DATA SHOWN
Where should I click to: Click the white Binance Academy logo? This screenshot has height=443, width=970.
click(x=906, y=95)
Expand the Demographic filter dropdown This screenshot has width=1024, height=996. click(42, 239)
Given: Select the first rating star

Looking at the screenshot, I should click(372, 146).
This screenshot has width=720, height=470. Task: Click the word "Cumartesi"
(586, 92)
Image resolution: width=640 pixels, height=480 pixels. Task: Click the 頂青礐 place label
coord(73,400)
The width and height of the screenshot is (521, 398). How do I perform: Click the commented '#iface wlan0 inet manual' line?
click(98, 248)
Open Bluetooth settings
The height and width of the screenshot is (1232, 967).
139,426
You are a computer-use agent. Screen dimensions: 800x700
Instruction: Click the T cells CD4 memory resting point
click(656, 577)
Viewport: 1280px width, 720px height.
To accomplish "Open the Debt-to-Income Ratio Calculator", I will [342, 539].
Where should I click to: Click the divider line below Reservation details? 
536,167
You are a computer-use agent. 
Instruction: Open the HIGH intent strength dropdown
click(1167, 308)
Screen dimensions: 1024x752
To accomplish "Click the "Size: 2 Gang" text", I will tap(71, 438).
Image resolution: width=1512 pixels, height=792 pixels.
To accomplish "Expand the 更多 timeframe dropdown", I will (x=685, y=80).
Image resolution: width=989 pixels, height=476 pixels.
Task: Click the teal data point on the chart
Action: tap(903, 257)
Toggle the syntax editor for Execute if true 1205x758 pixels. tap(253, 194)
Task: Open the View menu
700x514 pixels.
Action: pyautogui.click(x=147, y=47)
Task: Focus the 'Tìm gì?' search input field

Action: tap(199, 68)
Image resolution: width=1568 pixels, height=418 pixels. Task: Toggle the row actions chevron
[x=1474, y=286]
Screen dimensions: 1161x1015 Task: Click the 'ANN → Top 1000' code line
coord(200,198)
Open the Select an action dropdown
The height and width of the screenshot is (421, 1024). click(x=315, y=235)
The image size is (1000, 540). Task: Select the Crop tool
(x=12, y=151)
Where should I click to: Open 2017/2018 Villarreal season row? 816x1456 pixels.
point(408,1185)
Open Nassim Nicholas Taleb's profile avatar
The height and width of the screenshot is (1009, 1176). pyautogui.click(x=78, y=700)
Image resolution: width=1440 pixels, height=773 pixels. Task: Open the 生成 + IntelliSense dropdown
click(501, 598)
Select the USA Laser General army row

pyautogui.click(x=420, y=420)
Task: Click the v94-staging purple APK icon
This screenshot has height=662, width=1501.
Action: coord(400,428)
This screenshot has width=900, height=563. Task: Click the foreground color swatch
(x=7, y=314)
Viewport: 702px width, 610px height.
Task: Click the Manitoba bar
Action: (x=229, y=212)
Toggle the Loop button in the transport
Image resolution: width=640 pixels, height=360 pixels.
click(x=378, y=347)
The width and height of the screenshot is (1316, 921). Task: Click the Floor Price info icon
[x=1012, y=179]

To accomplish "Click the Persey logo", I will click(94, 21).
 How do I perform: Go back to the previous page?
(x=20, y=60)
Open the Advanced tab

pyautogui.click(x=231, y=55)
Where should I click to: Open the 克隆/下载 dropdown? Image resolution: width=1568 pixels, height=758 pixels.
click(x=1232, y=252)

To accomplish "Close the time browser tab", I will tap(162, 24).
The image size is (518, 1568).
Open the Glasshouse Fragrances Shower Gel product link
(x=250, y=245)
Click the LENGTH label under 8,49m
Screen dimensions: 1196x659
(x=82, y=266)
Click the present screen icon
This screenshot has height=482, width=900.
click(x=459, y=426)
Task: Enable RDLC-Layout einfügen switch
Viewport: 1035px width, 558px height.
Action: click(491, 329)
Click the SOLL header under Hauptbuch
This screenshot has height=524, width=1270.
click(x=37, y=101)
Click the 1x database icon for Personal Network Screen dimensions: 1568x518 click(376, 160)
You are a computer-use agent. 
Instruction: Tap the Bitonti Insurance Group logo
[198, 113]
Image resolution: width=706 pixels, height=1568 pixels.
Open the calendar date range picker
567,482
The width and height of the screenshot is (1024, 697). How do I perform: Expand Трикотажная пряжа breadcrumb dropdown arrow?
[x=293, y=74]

WHAT THE EXERCISE ASKS
Retype each of the records, word for word, with nothing added or dropped.

REPLY TO THE TASK
Where should I click to: Click the white Binance Academy logo? This screenshot has height=443, width=970.
click(x=906, y=95)
Expand the Demographic filter dropdown This screenshot has width=1024, height=996. click(42, 239)
Given: Select the first rating star

Looking at the screenshot, I should click(372, 146).
This screenshot has width=720, height=470. Task: Click the word "Cumartesi"
(586, 92)
Image resolution: width=640 pixels, height=480 pixels. Task: Click the 頂青礐 place label
coord(73,400)
The width and height of the screenshot is (521, 398). How do I perform: Click the commented '#iface wlan0 inet manual' line?
click(98, 248)
Open Bluetooth settings
The height and width of the screenshot is (1232, 967).
139,426
You are a computer-use agent. Screen dimensions: 800x700
Instruction: Click the T cells CD4 memory resting point
click(656, 577)
Viewport: 1280px width, 720px height.
To accomplish "Open the Debt-to-Income Ratio Calculator", I will [342, 539].
Where should I click to: Click the divider line below Reservation details? 
536,167
You are a computer-use agent. 
Instruction: Open the HIGH intent strength dropdown
click(1167, 308)
Screen dimensions: 1024x752
To accomplish "Click the "Size: 2 Gang" text", I will tap(71, 438).
Image resolution: width=1512 pixels, height=792 pixels.
To accomplish "Expand the 更多 timeframe dropdown", I will (x=685, y=80).
Image resolution: width=989 pixels, height=476 pixels.
Task: Click the teal data point on the chart
Action: tap(903, 257)
Toggle the syntax editor for Execute if true 1205x758 pixels. tap(253, 194)
Task: Open the View menu
700x514 pixels.
Action: pyautogui.click(x=147, y=47)
Task: Focus the 'Tìm gì?' search input field

Action: tap(199, 68)
Image resolution: width=1568 pixels, height=418 pixels. Task: Toggle the row actions chevron
[x=1474, y=286]
Screen dimensions: 1161x1015 Task: Click the 'ANN → Top 1000' code line
coord(200,198)
Open the Select an action dropdown
The height and width of the screenshot is (421, 1024). click(x=315, y=235)
The image size is (1000, 540). Task: Select the Crop tool
(x=12, y=151)
Where should I click to: Open 2017/2018 Villarreal season row? 816x1456 pixels.
point(408,1185)
Open Nassim Nicholas Taleb's profile avatar
The height and width of the screenshot is (1009, 1176). pyautogui.click(x=78, y=700)
Image resolution: width=1440 pixels, height=773 pixels. Task: Open the 生成 + IntelliSense dropdown
click(501, 598)
Select the USA Laser General army row

pyautogui.click(x=420, y=420)
Task: Click the v94-staging purple APK icon
This screenshot has height=662, width=1501.
Action: coord(400,428)
This screenshot has width=900, height=563. Task: Click the foreground color swatch
(x=7, y=314)
Viewport: 702px width, 610px height.
Task: Click the Manitoba bar
Action: (x=229, y=212)
Toggle the Loop button in the transport
Image resolution: width=640 pixels, height=360 pixels.
click(x=378, y=347)
The width and height of the screenshot is (1316, 921). Task: Click the Floor Price info icon
[x=1012, y=179]

To accomplish "Click the Persey logo", I will click(94, 21).
 How do I perform: Go back to the previous page?
(x=20, y=60)
Open the Advanced tab

pyautogui.click(x=231, y=55)
Where should I click to: Open the 克隆/下载 dropdown? Image resolution: width=1568 pixels, height=758 pixels.
click(x=1232, y=252)

To accomplish "Close the time browser tab", I will tap(162, 24).
The image size is (518, 1568).
Open the Glasshouse Fragrances Shower Gel product link
(x=250, y=245)
Click the LENGTH label under 8,49m
Screen dimensions: 1196x659
(x=82, y=266)
Click the present screen icon
This screenshot has height=482, width=900.
click(x=459, y=426)
Task: Enable RDLC-Layout einfügen switch
Viewport: 1035px width, 558px height.
Action: click(491, 329)
Click the SOLL header under Hauptbuch
This screenshot has height=524, width=1270.
click(x=37, y=101)
Click the 1x database icon for Personal Network Screen dimensions: 1568x518 click(376, 160)
You are a computer-use agent. 
Instruction: Tap the Bitonti Insurance Group logo
[198, 113]
Image resolution: width=706 pixels, height=1568 pixels.
Open the calendar date range picker
567,482
The width and height of the screenshot is (1024, 697). How do I perform: Expand Трикотажная пряжа breadcrumb dropdown arrow?
[x=293, y=74]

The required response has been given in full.